Okay, great. And then maybe just a quick clarification. On the clients that churned came back, are you aware of any of these clients that -- do they try another data and analytics solution for a short period of time? Or do they have any other replacement that they came back to you? And then also, would love to hear if those clients that are coming back or they're coming back at kind of a similar ARR scope as the previous engagement.

Robert Musslewhite

Management

Yes. So, I mean to generalize a little bit because there's a lot -- we're talking about a lot of clients, both in and out. But I'd say on the question of have gone to others, generally not. Like most of what we're seeing in this environment is people with budgeting challenges. So they're opting to go without for a period of time. And depending on how painful that is for people the stronger emphasis to get them back in. So, it's generally people feeling budget challenged. They don't get on somebody else. When they get the budget back, they come back. And I'd say there's all kinds of ways of coming back. But in general, I'd say they come back at same or greater ARR. They realize what they missed, when they come back and talk to us. We have a chance to engage them around what did they miss about the product, how can we tailor better to them, by the way, did they know that we're doing X, Y and Z and you get a chance to really engage with them when they've come back with a positive buying signal. So, again, I'm super generalizing because -- there's a lot of activity that we have in the market. I'd say that's probably what I -- that's probably how I'd answer the kind of average typical case.

### WORK ORDER A
From the earnings call excerpt, list the topics the management speaker says the company can raise with clients who return.
### WORK ORDER B
In the earnings call excerpt, at what ARR does the management speaker say returning clients generally come back?
### WORK ORDER C
Write the next part of the earnings call excerpt after its final sentence.

### PROVIDED MATERIAL
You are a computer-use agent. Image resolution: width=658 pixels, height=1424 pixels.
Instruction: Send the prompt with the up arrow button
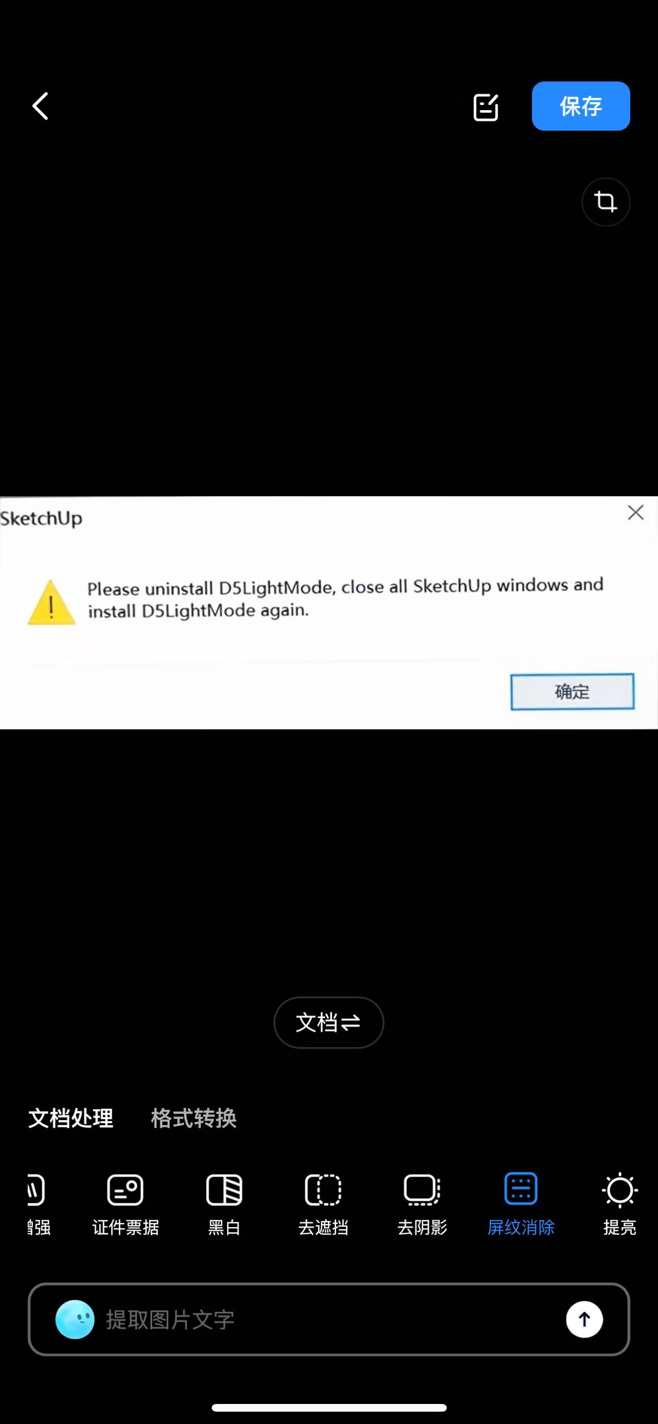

### EXPECTED ANSWER A
- What they missed about the product
- How the company can tailor better to them
- Whether they knew the company is doing X, Y and Z

### EXPECTED ANSWER B
At the same or greater ARR.

### EXPECTED ANSWER C
Jared Haase

Analyst

Okay, great. Appreciate all the color. Thanks.

Robert Musslewhite

Management

Sure.

Operator

Operator

Next question will come from George Hill with Deutsche Bank.

George Hill

Analyst

Hey good evening guys and thanks for taking the question. Rick, I'm probably going to ask you to parse some of your words a little bit here. And if I think about the last quarter versus this quarter, I think the NDR expectation went from the low to mid-90s to the low 90s. So, am I reading it right that things have gotten a little bit incrementally worse? Or am I pushing your words a little bit too much?

Rick Booth

Management

That's a great question. I'm pausing to give a consideration. I think we've gotten more visibility as we've gone through another quarter, still within the same range to being more specific.

George Hill

Analyst

Okay. And then I don't know if my follow-up don't even make any sense, which is that, if there are any change, I guess, last quarter versus this quarter, is it driven more by new sales outlook or by churn? Like what would have been the greater delta as we've moved 90 days forward?

Rick Booth

Management

It's really hard when you're comparing conditions in one quarter versus another, without getting into extreme operational detail. I would say conditions have been tough, and they've remained tough. It may not be quite as tough as I'm hearing for some of our companies, but we'll have much more information after Q4.

Robert Musslewhite

Management

Yes, just on the -- go ahead.

George Hill

Analyst

No, you go ahead. I don’t want to interrupt you, sorry.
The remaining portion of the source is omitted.